Evan,
Please comment out your own mumps parameters and run the code with the
default icnt and ival. Does it still crash? If so, please send us
entire error message. It it common to get memory error in numerical
factorization of mumps. I've rarely seen error occurs in the symbolic
phase.

Hong

On Wed, Aug 27, 2014 at 4:58 PM, Barry Smith <[email protected]> wrote:
>
>    Ok
>
> [11]PETSC ERROR: Caught signal number 15 Terminate: Some process (or the 
> batch system) has told this process to end
>
> This message usually happens because either
>
> 1) the process ran out of memory or
> 2) the process took more time than the batch system allowed
>
> my guess is 1.  I don’t know how MUMPS does its symbolic factorization but my 
> guess is that it may have something in it that is not scalable per node thus 
> causing it to run out of memory. Hong knows more about this and may have 
> advice on how to proceed.
>
> Have you tried superlu_dist on the same problem?
>
>   Barry
>
>
>
>
> On Aug 27, 2014, at 4:52 PM, Evan Um <[email protected]> wrote:
>
>> Dear Barry,
>>
>> Attached is the whole error message file. Thanks for your help.
>>
>> Evan
>>
>>
>> On Wed, Aug 27, 2014 at 2:44 PM, Barry Smith <[email protected]> wrote:
>>
>> > MPI_ABORT was invoked on rank 11 in communicator MPI_COMM_WORLD
>>
>>
>>   Please send ALL the output. In particular since rank 11 seems to have 
>> chocked we need to see all the messages from [11] to see what it thinks has 
>> gone wrong.
>>
>>    Barry
>>
>> On Aug 27, 2014, at 4:27 PM, Evan Um <[email protected]> wrote:
>>
>> > Dear PETSC users,
>> >
>> > I try to solve a large problem (about 9,000,000 unknowns) with large 
>> > number of processes (about 400 processes and 1TB). I guess that this is a 
>> > reasonably large resource for solving this problem because I was able to 
>> > solve the same problem using serial MUMPS with 500GB. Of course, it took 
>> > very long to be computed.
>> > The same code was parallelized with PETSC. However, my code with PETSC 
>> > suddenly crashes after KSPSolve() successfully calls MUMPS as shown below. 

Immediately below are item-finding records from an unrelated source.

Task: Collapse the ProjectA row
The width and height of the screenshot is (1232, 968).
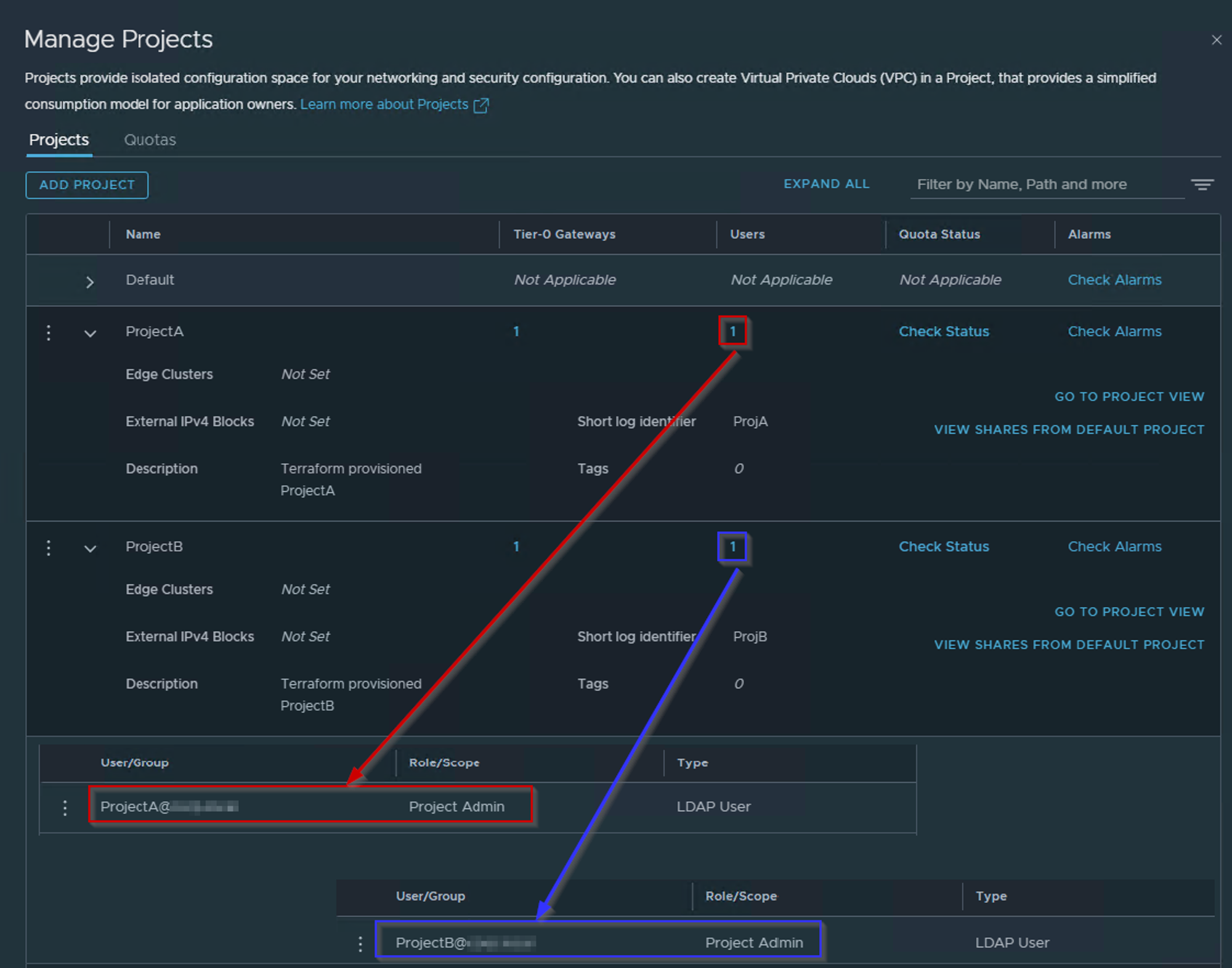Action: click(x=90, y=333)
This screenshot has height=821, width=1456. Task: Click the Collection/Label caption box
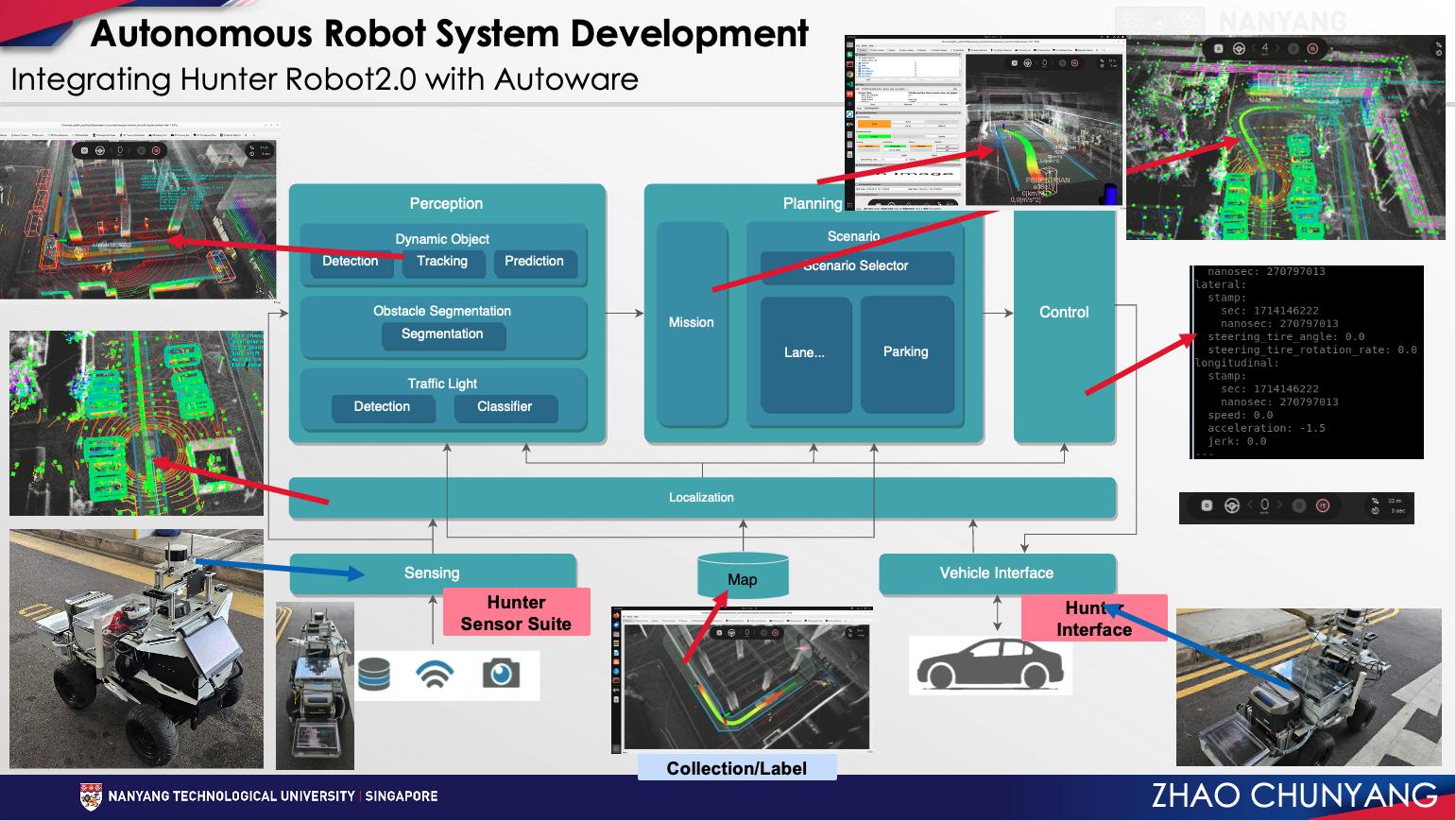[x=737, y=768]
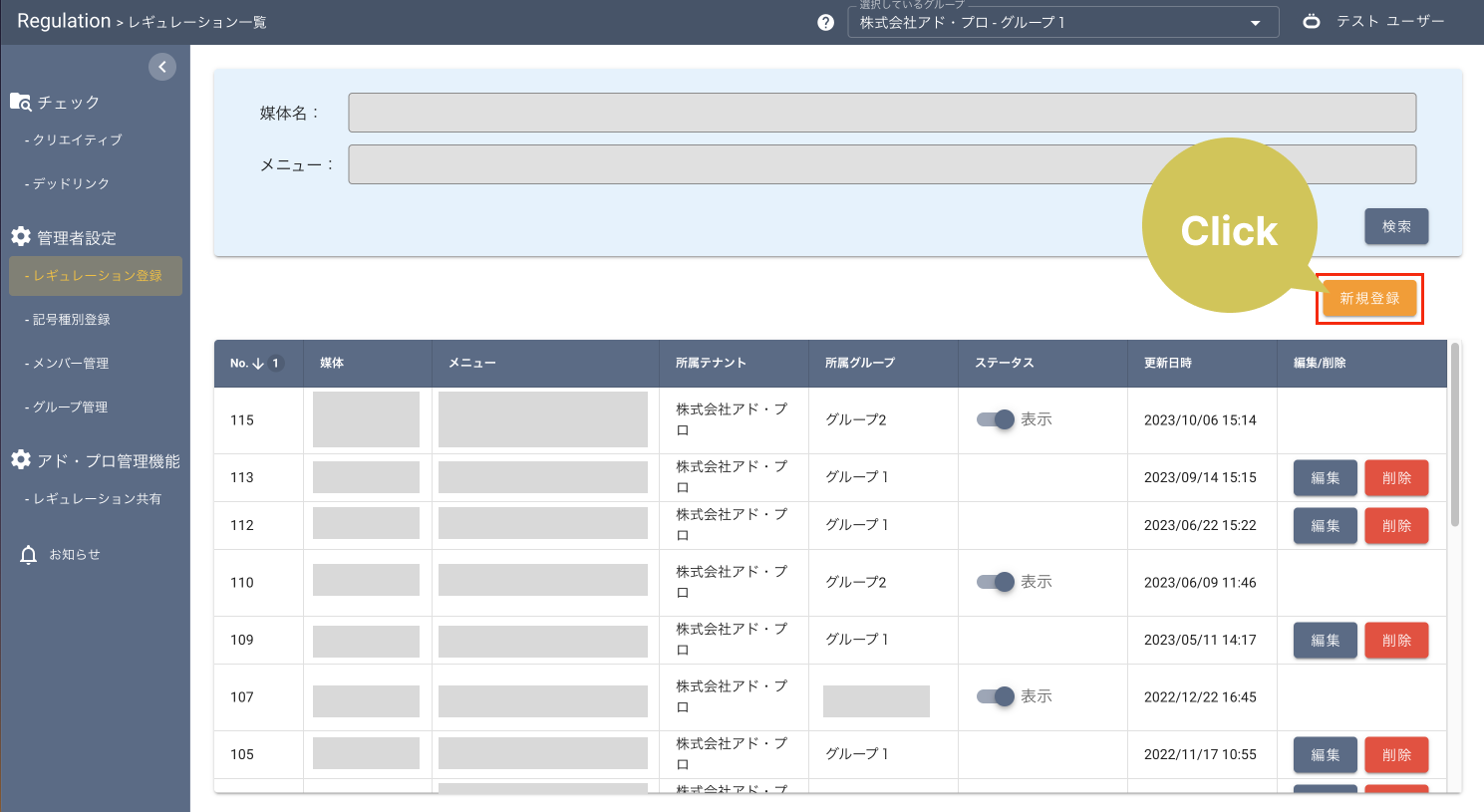Toggle 表示 switch for row 115

tap(995, 419)
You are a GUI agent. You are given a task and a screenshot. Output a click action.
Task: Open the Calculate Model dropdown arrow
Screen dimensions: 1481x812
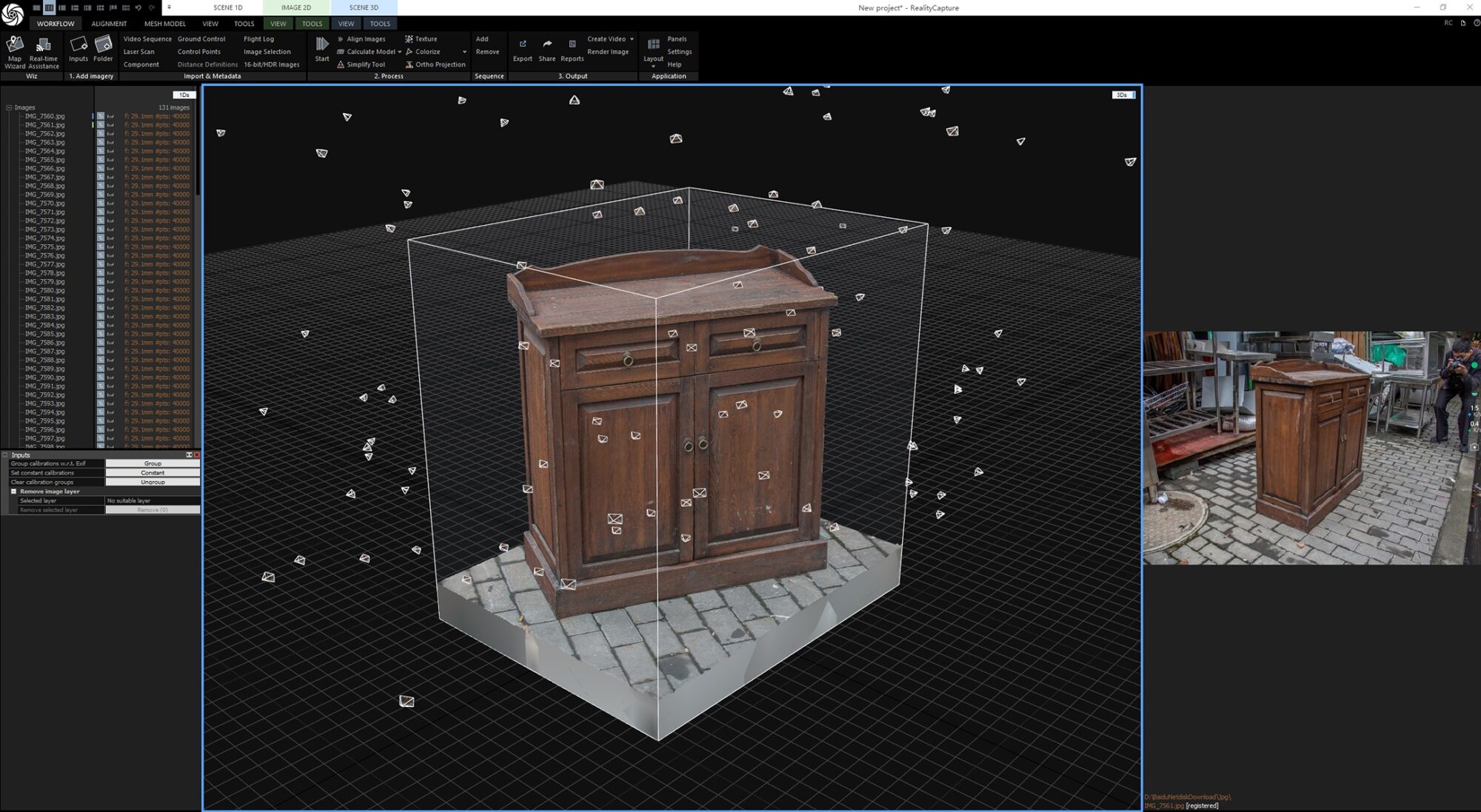(x=399, y=52)
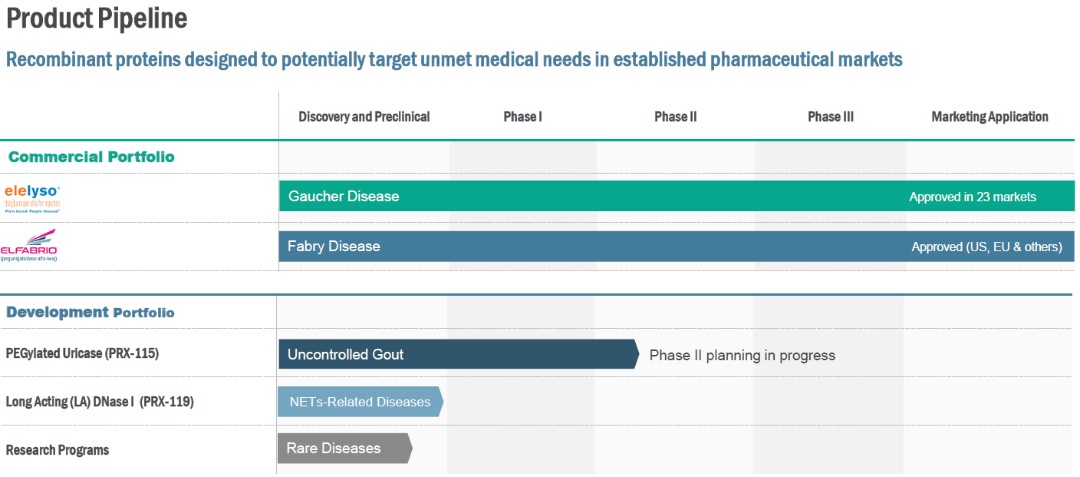The image size is (1080, 477).
Task: Click the Discovery and Preclinical column header
Action: click(364, 117)
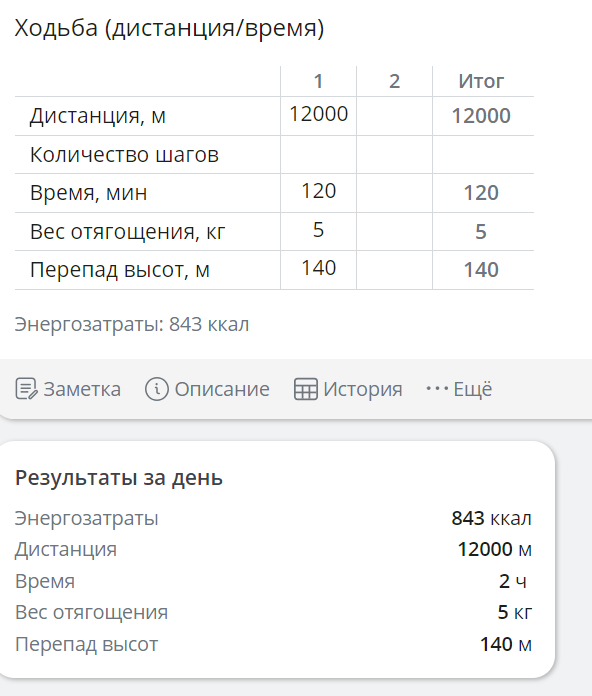592x696 pixels.
Task: Select empty Перепад высот cell in set 2
Action: (395, 269)
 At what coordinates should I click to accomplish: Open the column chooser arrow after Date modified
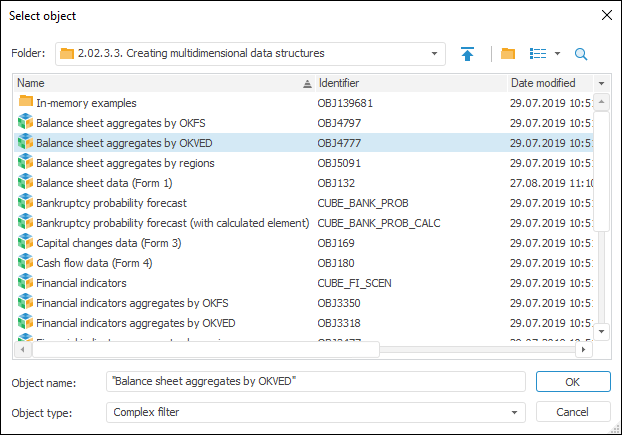coord(601,83)
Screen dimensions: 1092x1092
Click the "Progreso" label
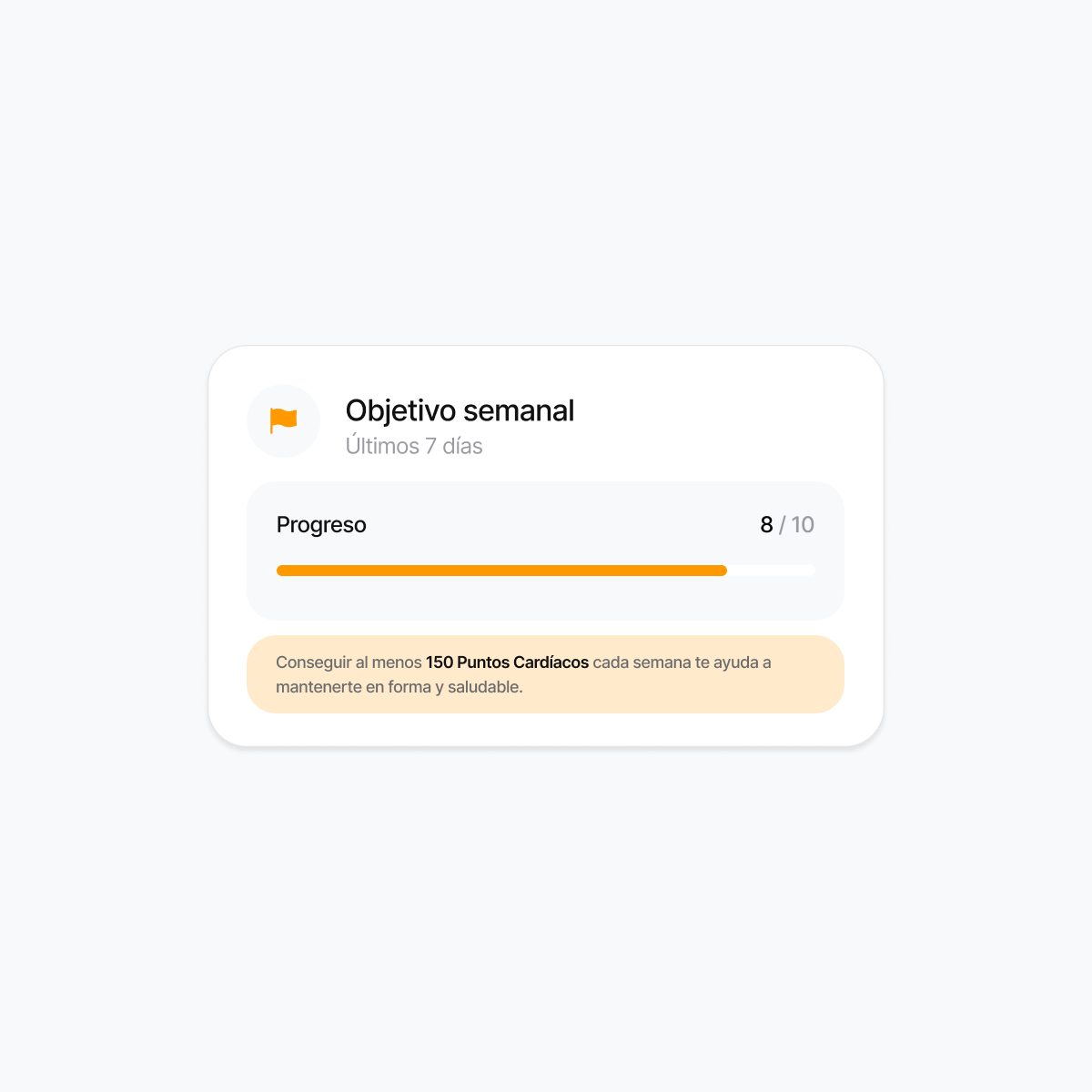click(x=321, y=525)
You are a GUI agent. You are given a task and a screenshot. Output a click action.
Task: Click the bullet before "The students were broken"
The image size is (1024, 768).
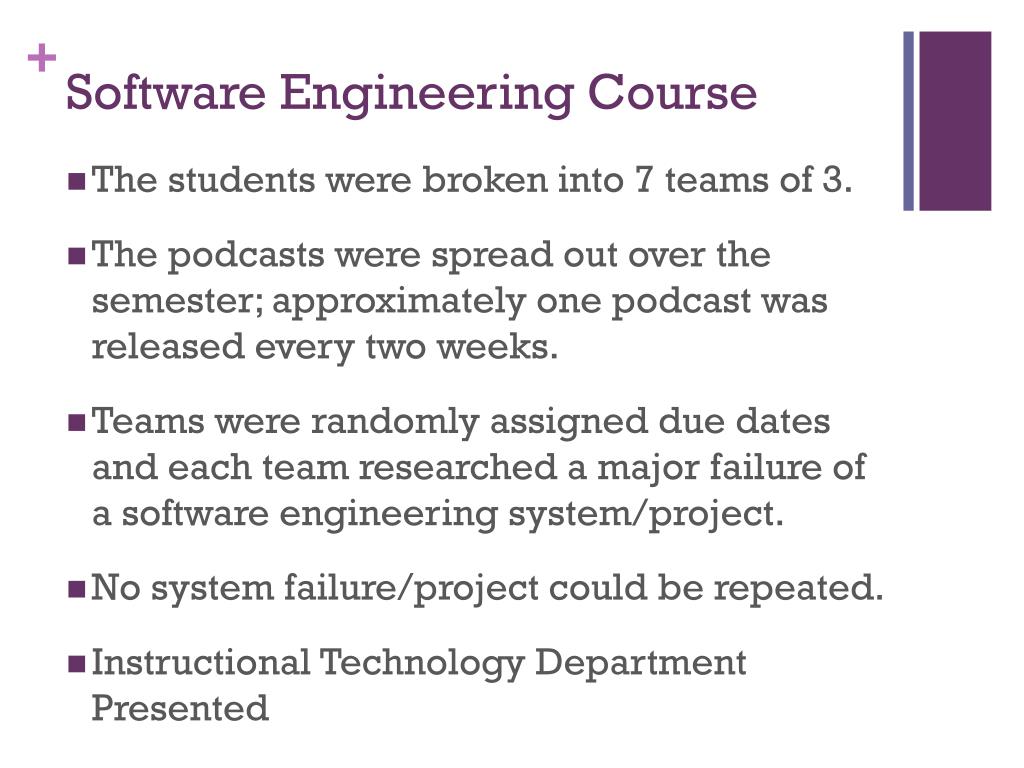(x=76, y=181)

>> > If this problem comes from MUMPS, I expect that MUMPS should produce an 
>> > error report (ICNTL(4)=3), but no error report was not generated. Did 
>> > anyone have such experience with PETSC+MUMPS? I request comments on its 
>> > trouble shooting. In advance, I appreciate your help.
>> >
>> > Regards,
>> > Evan
>> >
>> > Codes:
>> >
>> > KSPCreate(PETSC_COMM_WORLD, &ksp);
>> > KSPSetOperators(ksp, A, A);
>> > KSPSetType (ksp, KSPPREONLY);
>> > KSPGetPC(ksp, &pc);
>> > MatSetOption(A, MAT_SPD, PETSC_TRUE);
>> > PCSetType(pc, PCCHOLESKY);
>> > PCFactorSetMatSolverPackage(pc, MATSOLVERMUMPS);
>> > PCFactorSetUpMatSolverPackage(pc);
>> > PCFactorGetMatrix(pc, &F);
>> > KSPSetType(ksp, KSPCG);
>> > MPI_Barrier(MPI_COMM_WORLD);
>> > icntl=29; ival=2; // ParMetis
>> > MatMumpsSetIcntl(F, icntl, ival);
>> > icntl=4; ival=3; // Errors
>> > MatMumpsSetIcntl(F, icntl, ival);
>> > icntl=23; ival=1500;
>> > MatMumpsSetIcntl(F, icntl, ival);
>> > KSPSolve(ksp,b,x);
>> >
>> >
>> >
>> > Errors:
>> >
>> > Entering DMUMPS driver with JOB, N, NZ =   1     9778426              0
>> >  DMUMPS 4.10.0
>> > L D L^T Solver for symmetric positive definite matrices
>> > Type of parallelism: Working host
>> >  ****** ANALYSIS STEP ********
>> > Using ParMETIS for parallel ordering.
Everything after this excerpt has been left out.